Microstructure and tensile properties of in situ synthesized (TiB+Y2O3)/Ti composites at elevated temperature

Abstract

A novel titanium matrix composites reinforced with TiB and rare earth oxides (Y2O3) were prepared by a non-consumable arc-melting technology. Microstructures of the composites were observed by means of optical microscope (OM) and transmission electron microscope (TEM). X-ray diffraction (XRD) was used to identify the phases in the composites. There are three phases: TiB, Y2O3 and titanium matrix alloy.
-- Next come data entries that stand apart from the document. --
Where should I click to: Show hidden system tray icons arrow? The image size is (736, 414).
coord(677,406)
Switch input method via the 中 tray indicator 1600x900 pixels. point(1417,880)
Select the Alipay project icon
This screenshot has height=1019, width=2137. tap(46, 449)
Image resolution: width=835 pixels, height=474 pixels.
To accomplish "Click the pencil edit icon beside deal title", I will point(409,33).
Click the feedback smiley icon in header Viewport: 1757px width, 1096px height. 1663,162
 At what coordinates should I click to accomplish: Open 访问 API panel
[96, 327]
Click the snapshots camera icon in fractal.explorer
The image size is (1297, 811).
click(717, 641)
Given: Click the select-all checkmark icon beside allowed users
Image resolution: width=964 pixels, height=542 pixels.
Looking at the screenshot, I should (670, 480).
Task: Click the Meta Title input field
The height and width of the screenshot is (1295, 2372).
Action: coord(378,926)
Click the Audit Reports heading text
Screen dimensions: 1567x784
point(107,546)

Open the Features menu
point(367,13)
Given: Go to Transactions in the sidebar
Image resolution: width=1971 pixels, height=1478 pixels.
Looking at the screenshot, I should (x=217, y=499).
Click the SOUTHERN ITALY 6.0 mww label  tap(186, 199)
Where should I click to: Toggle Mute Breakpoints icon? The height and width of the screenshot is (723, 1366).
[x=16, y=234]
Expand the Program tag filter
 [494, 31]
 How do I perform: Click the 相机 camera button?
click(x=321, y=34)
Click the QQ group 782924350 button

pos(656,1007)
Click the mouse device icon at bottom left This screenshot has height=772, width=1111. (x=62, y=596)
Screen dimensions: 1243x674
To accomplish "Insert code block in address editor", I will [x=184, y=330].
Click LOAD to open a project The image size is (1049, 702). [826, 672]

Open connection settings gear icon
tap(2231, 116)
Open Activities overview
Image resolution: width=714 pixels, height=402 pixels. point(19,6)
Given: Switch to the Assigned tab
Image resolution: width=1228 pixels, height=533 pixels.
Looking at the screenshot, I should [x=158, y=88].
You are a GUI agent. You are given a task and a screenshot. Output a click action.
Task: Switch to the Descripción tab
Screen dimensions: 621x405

TiB grows in needle shape, whereas Y2O3 grows from near-equiaxed shape to dendritic shape with increase of yttrium content in the composite. The interfaces between reinforcements and titanium matrix are very clear. There is no interfacial reaction. Tensile properties of the composites were tested at 773, 823 and 873 K. Both the fracture surfaces and longitudinal sections of the fractured tensile specimens were comprehensively examined by scanning electron microscope (SEM). The fracture mode and fracture process at different temperatures were analyzed and explained. The results show that the tensile strength of the composites has a significant improvement at elevated temperatures. The predominant fracture mode of composites is cleavaged at 773 and 823 K. Fracture occurs by ductile failure at 873 K.